Found this while researching my own site.  When all else fails...

Anyway,  the wikipedia article links up to this one, which describes an intriguing idea that may be workable with a Fresnel lens that Rojas has been demonstrating on the Greenpowerscience site.

Now, I can envision a cycling of the lens so that it produces the hydrogen and then cycles back to consume the oxygen.  A way to split off the hydrogen from the oxygen must be found.  It may be in the article, but it is hidden behind a pay wall.

Perhaps I can think of one.  It wouldn't be energy efficient, but that might not matter.  Anything would be better than paying $3.50 gallon for gasoline.

A possibility here:  at the 1400 centigrade, hydrogen is split off from the water.  It will leave a mixture of hydrogen and oxygen gas.  The gas can be vented off into a cooling apparatus than will use fractional distillation to separate out the hydrogen.  You can use liquid hydrogen for this.  Rapidly cool it down until the oxygen liquifies, then separate the remaining hydrogen gas.

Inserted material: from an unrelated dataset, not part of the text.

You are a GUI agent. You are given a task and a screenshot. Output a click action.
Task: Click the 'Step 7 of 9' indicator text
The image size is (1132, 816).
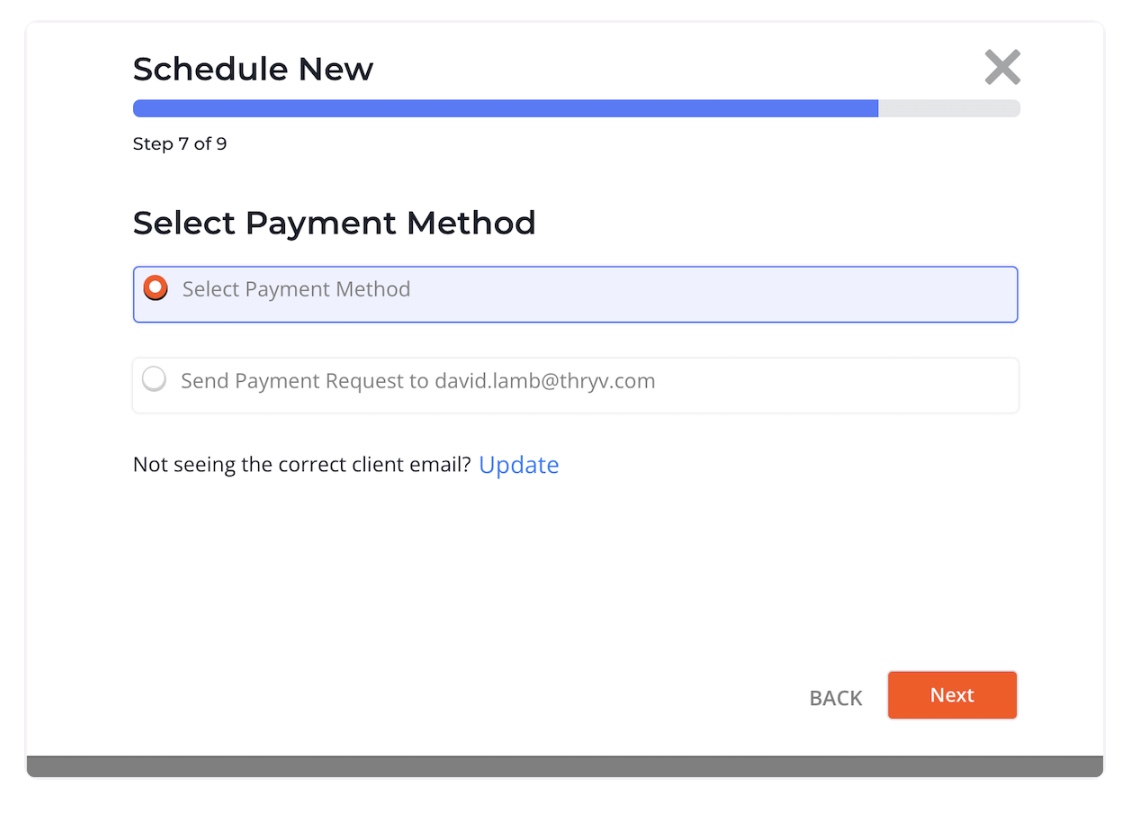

The cold hydrogen gas comes from the previous batch that has been cooled down to liquification.  It can be cooled back down as before and reused again and again.

Perhaps you can recapture some of the lost heat by setting up a Stirling engine with the cold side being the liquid oxygen and the hot side being the hot gas mix.  The Stirling engine can power another Stirling engine that does the liquification of the hydrogen.

Now, just take your oxygen and route it back into the reactor vessel. It will do the oxidation part of the reaction at the lower temperature.

You can cycle back and forth between high and low temperatures making hydrogen and recycling the stuff that makes it in the oxidation cycle.